Padre Guevara's Tale

By Karl Miller

In the fifth year of the reign of Clement VIII, rumors reached us that the mission church at San Felipe had been destroyed and all the missionaries there killed. As the bishop had designated me to investigate any deaths among my brother priests, I was summoned to his elegant red velvet audience chambers in Santiago de Cuba and from there sent with a group of soldiers to visit the site. It was a trip that had particular concern for me since one of the missionaries, Padre Guevara, had been educated with me at the Jesuit seminary in Seville. He was a bright, energetic man, one obviously full of the Spirit. I recalled his ordination Mass, when a ray of sunlight cut through stained glass windows to touch the Eucharistic wine at the very moment of consecration, like a visible sign of divine approval.

Sadly, when we arrived at San Felipe, we found the rumors were true. The bodies, horribly mutilated, lay thrown together in a pile by the ruined church walls. My old classmate's body, however, was not present.

I looked in vain for Guevara, walking with the soldiers through the now-quiet woods that surrounded the settlement. We spent the better part of an hour searching until we reached a small pond some distance from the mission. There we found the priest, face down in undergrowth, an ax buried in his back. Even as I prayed, watching the soldiers place the body in a cloth, I found myself staring at the remote spot at which Guevara died, a disturbance running through my well-ordered soul.

After performing a proper burial, we lit a bonfire to keep the site illuminated, then returned to the ship. I excused myself from the crew, went to my cabin, and lay down on my straw bed. Barely a moment later, Padre Guevara appeared, looking holy, peaceful and radiant, and related the following story.

I remember that day was marked by oppressive heat and swarming mosquitoes. Padre Francisco was turning to take the Eucharist back to the tabernacle when I saw the first shaft bury itself deeply in the poor man's chest. He lurched forward, but with heroic effort, steadied himself to put the chalice in its place before he collapsed on the dirt floor behind the altar.

All around us, suddenly, the arrows flew, my fellow missionaries hit on all sides of me as the inhabitants ran among us. It was then, when the glory of martyrdom called so loudly, that I ran. But it was not cowardice that pulled me away.

There, in the deep woods beyond the place we had cleared, an unearthly beauty beckoned. She appeared nearly transparent, purer and more brilliant than any diamond. Her eyes were as vivid and powerful as a blacksmith's flame. She motioned with unspeakable grace for me to come to her, and I, poor servant of God that I was, could not refuse.

I seemed to fly to the edge of the clearing, my simple tunic hardly holding me back as I ran barefoot over the rough ground. When I reach the point I had seen her, she was somehow still further on, so I ran again, redoubling my effort, not feeling the exertion at all, so enraptured I was at this obvious miracle.
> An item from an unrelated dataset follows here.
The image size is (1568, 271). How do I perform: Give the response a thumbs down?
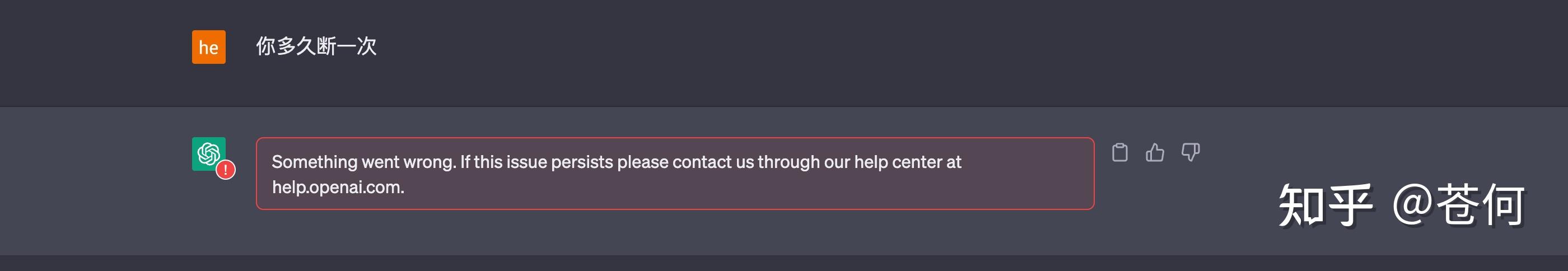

I had gone well into the forest before I finally gained on the vision. She had stopped and stood solemnly by a pool.

"Why have you saved me?" I cried in confusion, throwing myself to my knees on the opposite side of the water, not daring to look at her directly.

"Do not question the works of the Almighty," she answered in a voice of perfect calm, like water dropping from a slight fall onto the smoothest of stones. "Follow me."

And again, she was far beyond me. I rose and ran once more, still not feeling the heat of my running, or my breath coming in gasps as it should have been. So great was my rapture that I was not aware of the hideous screams of death, of fire consuming the mission, of the exultant cries of the violent. I was even oblivious to the bodies, pierced and burning with what must have been a terrible stench — until that overwhelming moment when I felt myself rising to an indistinct place, looking down from a greater and greater distance at the devastation.

In the middle of this leaving, I saw my guide again, waiting for me at a higher level. She smiled slightly and motioned for me to follow her.

And, understanding then, I did.

Suddenly I awoke, disoriented, at first only aware of the quiet lapping of water against the hull. Then I noticed activity on the shore, small bits of light moving about the ruins as the inhabitants came out of hiding to pull apart what remained of the bonfire.

I stared at the cabin's candle as it flickered in the light, warm breeze. The vision may have been nothing more than a dream, but who can judge in such matters when the border is crossed between internal imaginings and external truth? After some time, I decided to report to the bishop simply that Guevara had been among those martyred. Let angels whisper the details, if they choose. And I fell asleep again, as the lights dispersed on the shore, and the sad, deep darkness returned.